As mentioned before, the general mapping rule is "for each item in the source, create one in the target". Here, "item" means one of the following:
•a single instance node of the input file or database
•a sequence of zero to multiple instance nodes of the input file or database
During mapping execution, if a sequence reaches a target item, this creates a loop that generates as many target nodes as there are source nodes. There are some exceptions to this rule, however:
•If the target item is an XML root element, it is created once and only once. If you connect a sequence to it, the result might not be schema valid. If attributes of the root element are also connected, the XML serialization will fail at mapping runtime. Therefore, avoid connecting a sequence to the root XML element.
•If the target item accepts only one value, it is created only once. Examples of items that accept only one value: XML attributes, database fields, simple output components.
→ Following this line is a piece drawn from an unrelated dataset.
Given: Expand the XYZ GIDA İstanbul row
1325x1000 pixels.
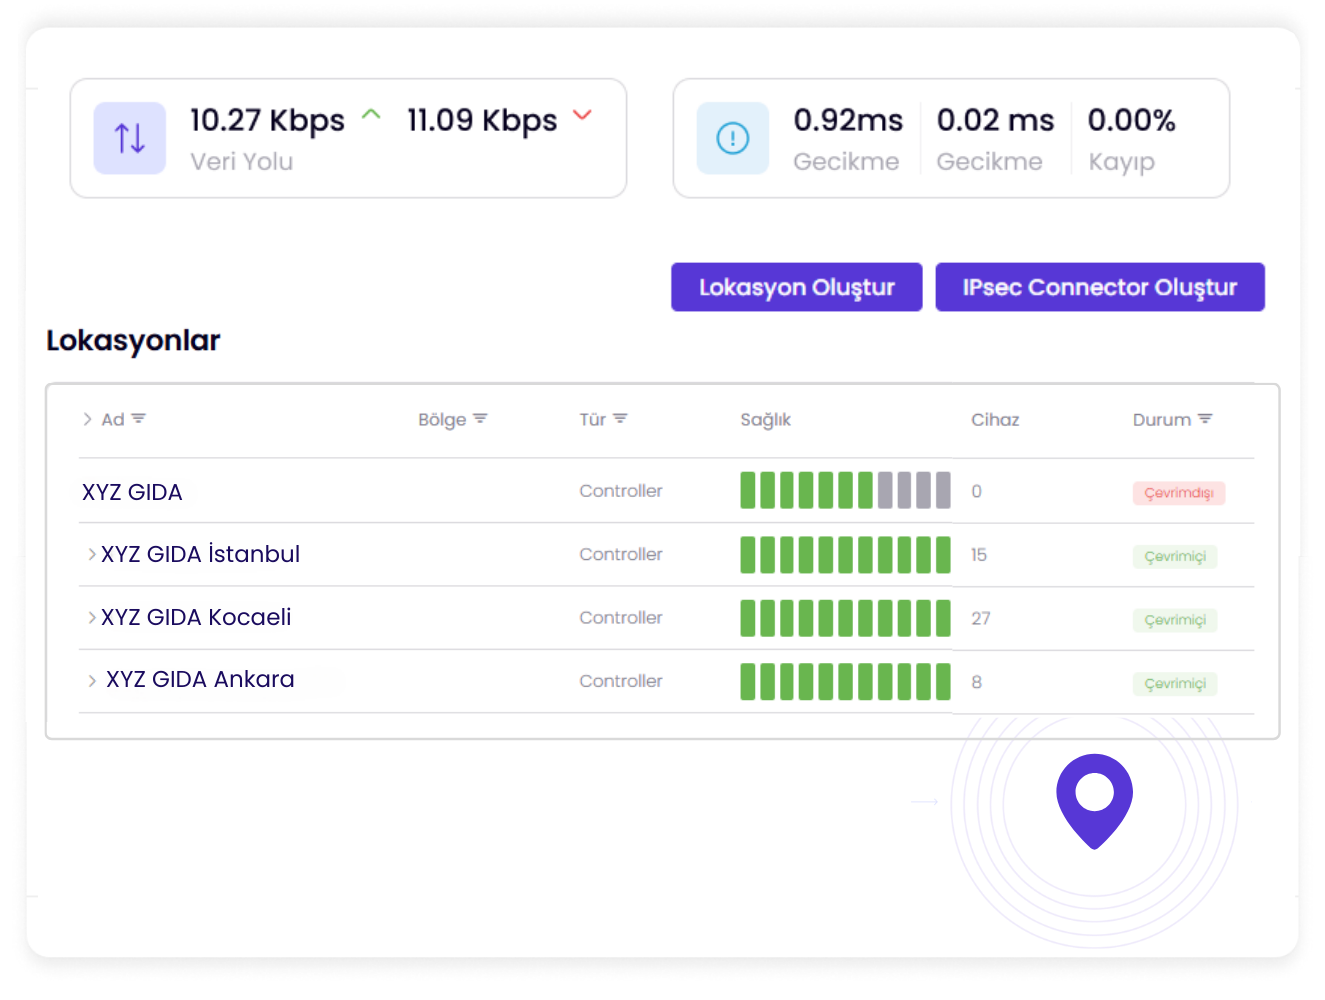Looking at the screenshot, I should tap(92, 554).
For example, the mapping below generates a sequence of three integers (1, 2, 3) with the help of the generate-sequence function. Nevertheless, the output will contain only one integer, because the target is a simple output component that accepts a single value. The other two values are ignored.
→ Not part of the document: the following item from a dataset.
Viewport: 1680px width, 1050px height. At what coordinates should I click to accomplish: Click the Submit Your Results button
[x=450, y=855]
•If the source schema specifies that a specific item occurs only once, but the instance file contains many, MapForce may extract the first item from the source (which must exist according to the schema) and create only one item in the target. To disable this behavior, clear the check box Enable input processing optimizations based on min/maxOccurs from the component settings, see also XML Component Settings.
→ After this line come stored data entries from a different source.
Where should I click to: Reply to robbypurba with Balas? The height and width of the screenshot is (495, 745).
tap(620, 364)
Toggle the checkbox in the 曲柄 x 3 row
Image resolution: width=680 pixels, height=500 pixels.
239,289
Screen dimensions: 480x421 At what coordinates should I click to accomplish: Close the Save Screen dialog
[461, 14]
If the sequence is empty, nothing is generated on the target side. For example, if the target is an XML document and the source sequence is empty, no XML elements would be created in the target at all.
Functions work in a similar way: if they get a sequence as input, then they are called as many times as (and produce as many results as) there are items in the sequence. If a function gets an empty sequence as input, it returns an empty result as well, and consequently produces no output at all.
However, there are some categories of functions that, by virtue of their design, return a value even if they get an empty sequence as input:
•exists, not-exists, substitute-missing
•is-null, is-not-null, substitute-null (these three functions are aliases of the previous three)
•aggregate functions (sum, count, and so on)
•user-defined functions that accept sequences and are regular (not inlined) functions
If you need to replace an empty value, add the substitute-missing function to the mapping and replace the empty value with a substitute value of choice. Alternatively, you can achieve the same result by using Defaults and Node Functions.
Functions may have multiple inputs. If a sequence is connected to each input, this produces a Cartesian product of all inputs, which is typically not the desired outcome. To avoid this, connect only one sequence to a function with multiple parameters; all other parameters must be connected to "singular" items from parents or other components.